The world is in a crucial period for dealing with space junk

April 19, 2021

This decade will be a make-or-break point for the space junk problem. (Pixabay/WikiImages)

So much debris from past missions has accumulated in low Earth orbit that between one-third and half of the zone's capacity to sustain long-term space activities has already been filled, scientists have reported.

Staff researchers at the Italian National Research Council's Institute of Information Science and Technologies in Pisa analyzed how space junk has built up over the past 25 years, and concluded that the 2020s will be a critical juncture for enforcing steps to deal with the problem. The team published the findings April 2 in Acta Astronautica.

"If we are interested in the sustainability of space operations in the coming decades, some strong mitigation measures and rules of conduct must be introduced in this decade; the sooner, the better," said Luciano Anselmo, the last author of the paper.

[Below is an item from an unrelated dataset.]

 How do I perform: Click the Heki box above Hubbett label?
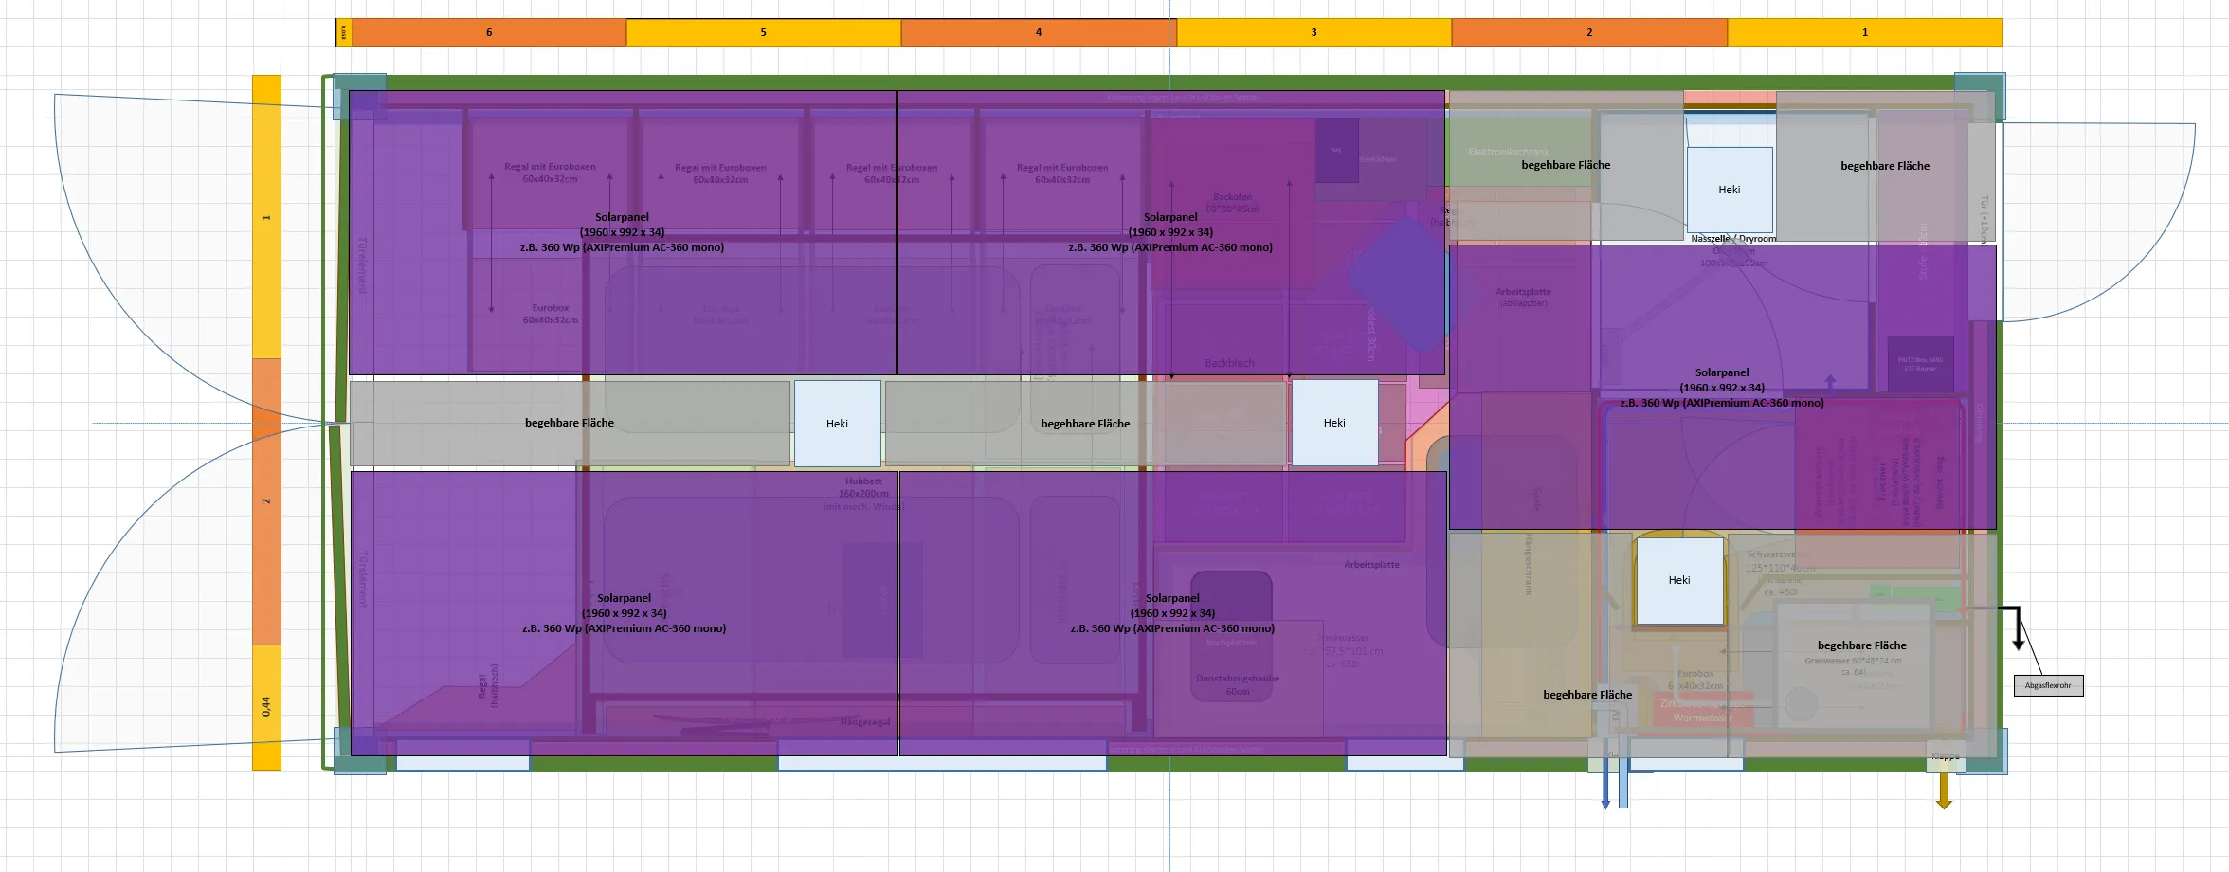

There are millions of pieces of space debris from dead satellites, bits of machinery and paint flecks from spacecraft and rockets and other detritus from human activities circling the planet.  

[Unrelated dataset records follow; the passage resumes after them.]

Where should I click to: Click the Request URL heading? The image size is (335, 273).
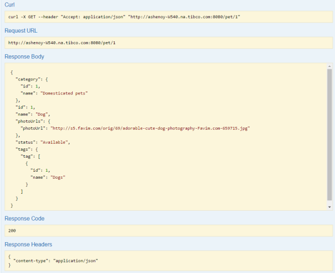pyautogui.click(x=21, y=31)
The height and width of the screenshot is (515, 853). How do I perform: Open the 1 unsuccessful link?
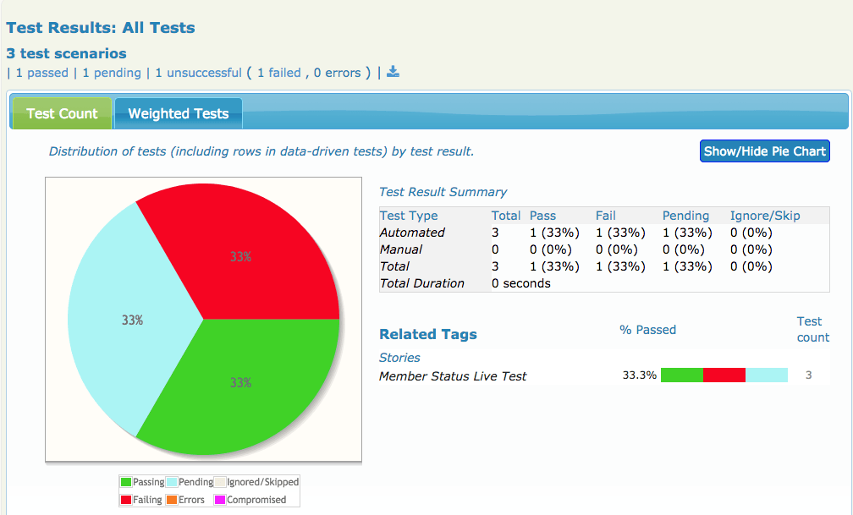coord(198,73)
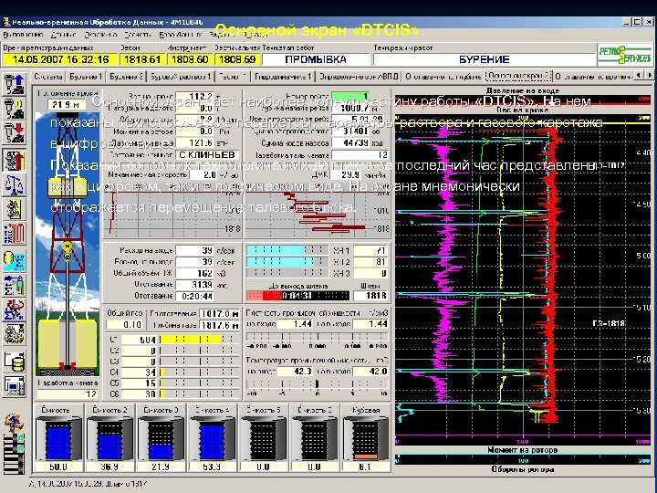The height and width of the screenshot is (493, 657).
Task: Open the database cylinder icon in sidebar
Action: tap(14, 362)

"Space is certainly big, and the human-made objects occupy only an infinitesimal fraction of it and are on average very distant from each other," Anselmo acknowledged. 

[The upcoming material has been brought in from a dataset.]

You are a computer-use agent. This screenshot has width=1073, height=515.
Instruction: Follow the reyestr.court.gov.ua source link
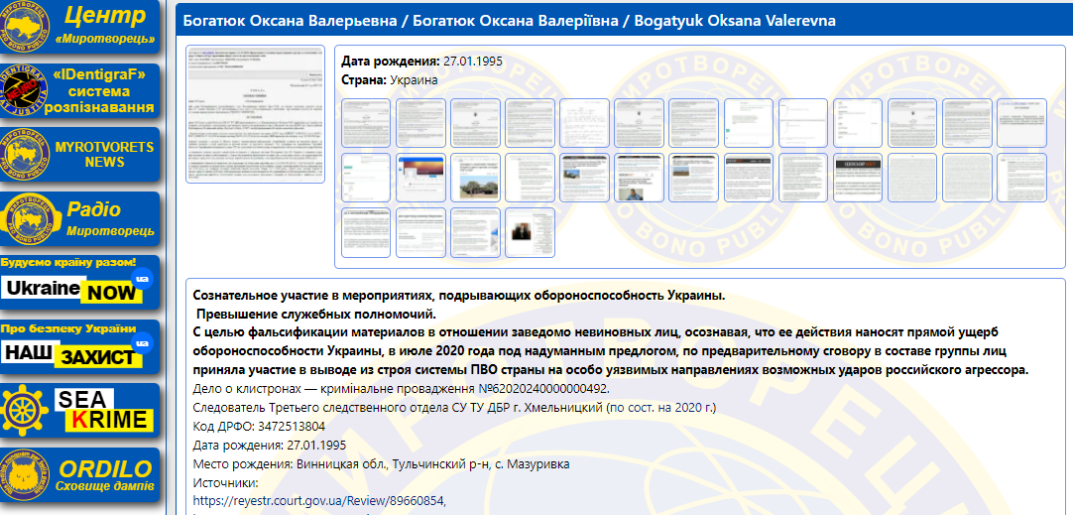click(x=319, y=500)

However, these objects can travel at speeds of 36,000 kilometers per hour through low Earth orbit, and the energy released when they collide can be huge. A collision with a centimeter-sized piece of debris can disable a working satellite, and a decimeter-sized object can completely destroy a spacecraft and create hundreds or thousands of new potential projectiles, Anselmo says.

In recent years, space activities in low Earth orbit have entered a "revolution," he and his co-author Carmen Pardini wrote in the paper. From 2014-20, the total mass of artificial objects in orbit grew by 22% and the number of operational spacecraft more than doubled. 

"Today, with the impetuous flowering of the so-called New Space Economy, characterized by the deployment of countless satellites and mega-constellations, the problem is becoming really urgent, because some wrong decisions or actions taken now may have lasting adverse consequences on space operations, in particular in low Earth orbit," Pardini said.

She and Anselmo have been studying space debris since the 1980s, and wanted to evaluate the status of space debris from the last quarter-century. They examined catalogues of space debris from the U.S. Space Surveillance Network, analyzing how the amount of debris grew over time by altitude and object type.

The team found that the overall evolution of space debris matched forecasts from 20 years ago of a business-as-usual scenario with no mitigation measures. 

International groups such as the Inter-Agency Space Debris Coordination Committee have recommended steps to limit the junk, such as removing objects from crowded regions of space at the end of their missions. Although unevenly applied, these actions did help rein in the accumulation of space debris, Pardini and Anselmo found.

Unfortunately, this progress was undone by several catastrophic collisions in the 2000s. In January 2007, China destroyed the satellite Fengyun 1C during an anti-satellite weapon test. Two years later, the satellites Cosmos 2251 and Iridium 33 crashed accidentally. These two events produced a number of trackable fragments equivalent to the objects that had accumulated in low Earth orbit from 1970 to 2007.

Pardini and Anselmo didn't find any signs of an exponential increase in space debris, which could have indicated that a chain reaction of collisions known as the Kessler syndrome, also called the Kessler effect, was underway. This means that the evolution of space debris in low Earth orbit is still driven by actions such as new launches and collision avoidance maneuvers, rather than by collisions caused by fragments of previous collisions, Anselmo says.

Worryingly, though, above altitudes of 700 kilometers, "The density of objects capable of causing catastrophic collisions is already higher than the 'critical' one capable of causing, sooner or later, the Kessler Syndrome," Pardini said.

Additionally, this cascade of collisions would probably not become apparent immediately.

"Looking at space debris, the movie 'Gravity' — in addition to several serious inaccuracies, which are, however, evident only to those who have basic knowledge of orbital dynamics — is especially wrong in defining the time scale of the Kessler Syndrome, which is not a few hours, but at least several decades," Anselmo noted.

The researchers also used indicators such as the debris density at given altitudes to "evaluate where we are now and the sustainability of space activities in the future," Pardini said. "While there is still 'room' for new space activities, the 'room' left is not so much considered what it is planned to do compared to what has been done in the previous six decades."

Extreme care will be required in planning and executing new missions from now on, she and Anselmo wrote. Enhanced maneuvering capabilities and other measures for collision avoidance and debris cleanup will be particularly vital as more mega-constellations of thousands of satellites come online, and private companies such as SpaceX have a larger impact on exploration.

"Any true progress in the field of space debris will be the result of a deep and wide amount of international cooperation," Anselmo said. "But countries, governments and international organizations alone are not enough anymore. Private companies must be involved in the loop as soon as possible."

The study, "Evaluating the impact of space activities in low earth orbit," published April 2 in Acta Astronautica, was authored by Carmen Pardini and Luciano Anselmo, Institute of Information Science and Technologies (ISTI).